## BEGIN Data to process
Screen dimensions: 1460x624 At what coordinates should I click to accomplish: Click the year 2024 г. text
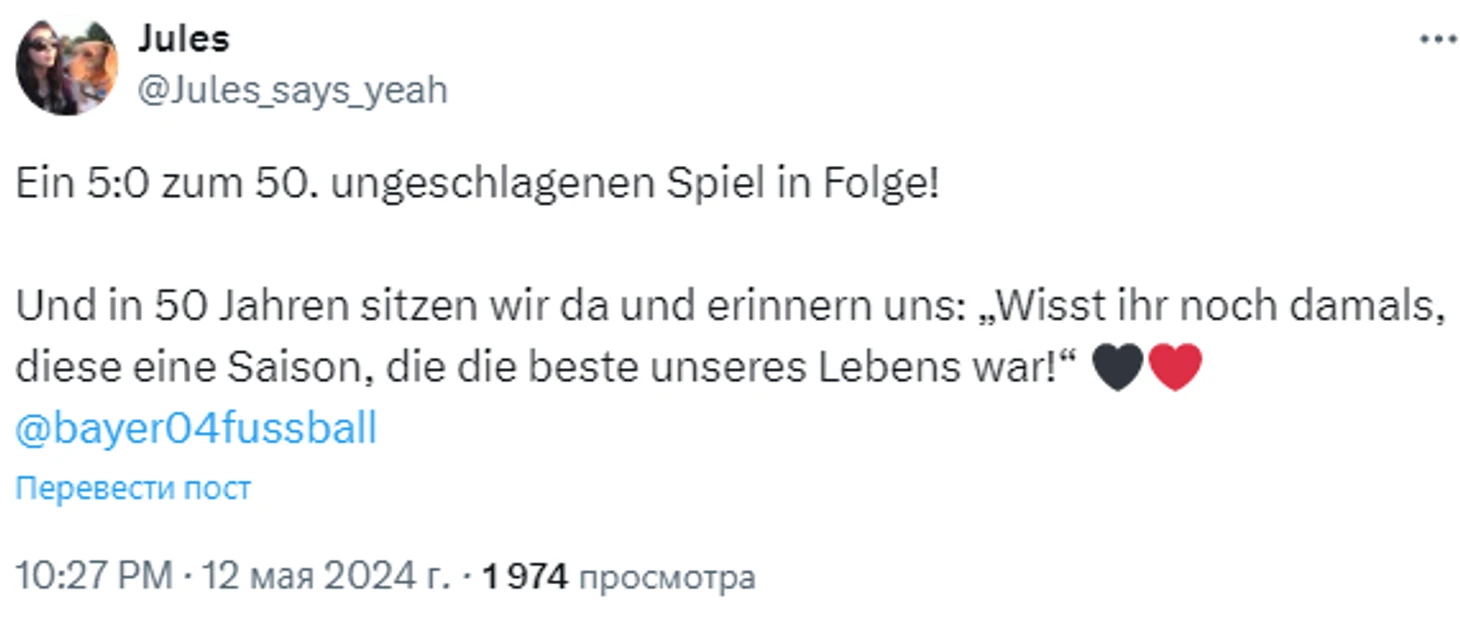coord(392,577)
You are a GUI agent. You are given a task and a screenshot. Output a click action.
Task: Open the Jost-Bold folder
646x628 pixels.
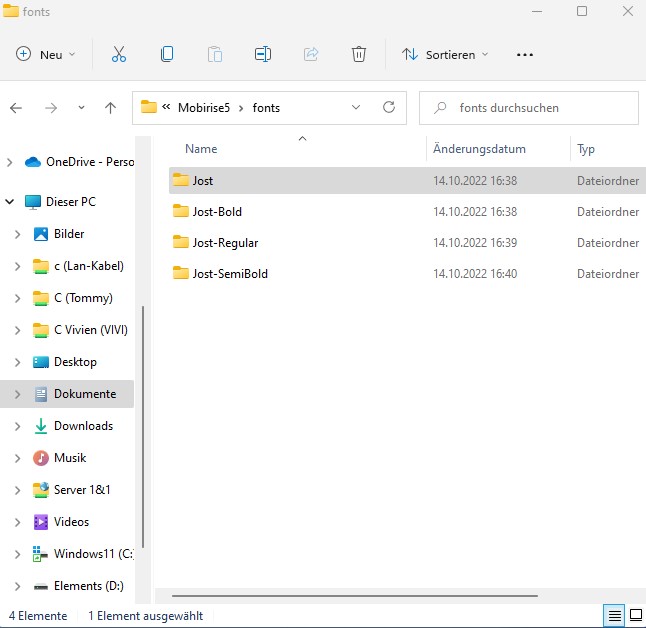point(217,212)
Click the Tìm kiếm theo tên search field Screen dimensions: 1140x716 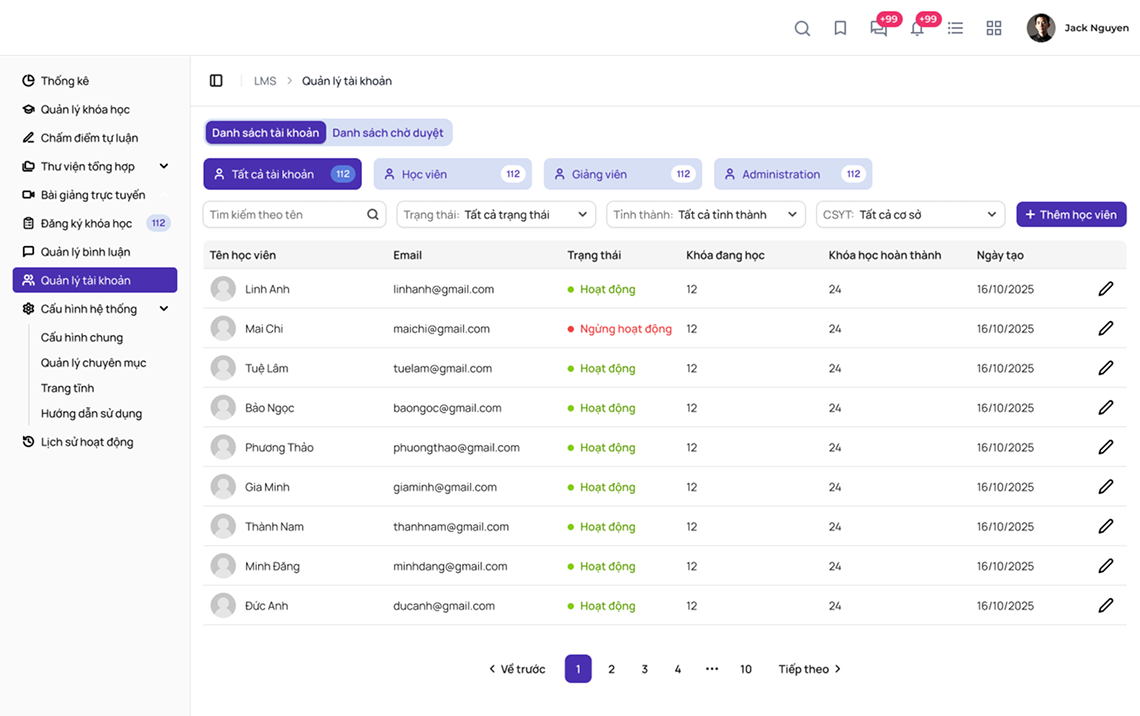tap(285, 215)
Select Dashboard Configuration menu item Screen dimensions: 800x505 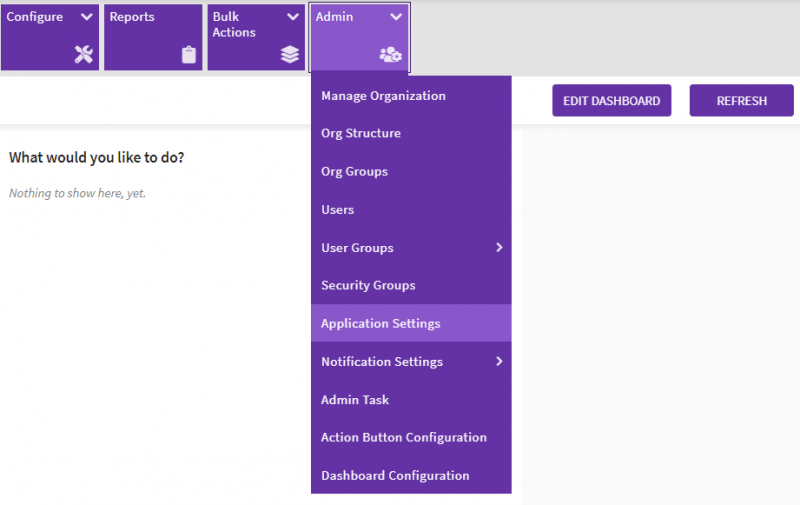(x=395, y=476)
## END Data to process
Problem to work on: Copy the records from the beginning through the line containing "point(217,212)", and omit the pictures from your copy.

Correct output:
Screen dimensions: 1460x624 At what coordinates should I click to accomplish: Click the year 2024 г. text
coord(392,577)
You are a GUI agent. You are given a task and a screenshot. Output a click action.
Task: Open the Jost-Bold folder
646x628 pixels.
point(217,212)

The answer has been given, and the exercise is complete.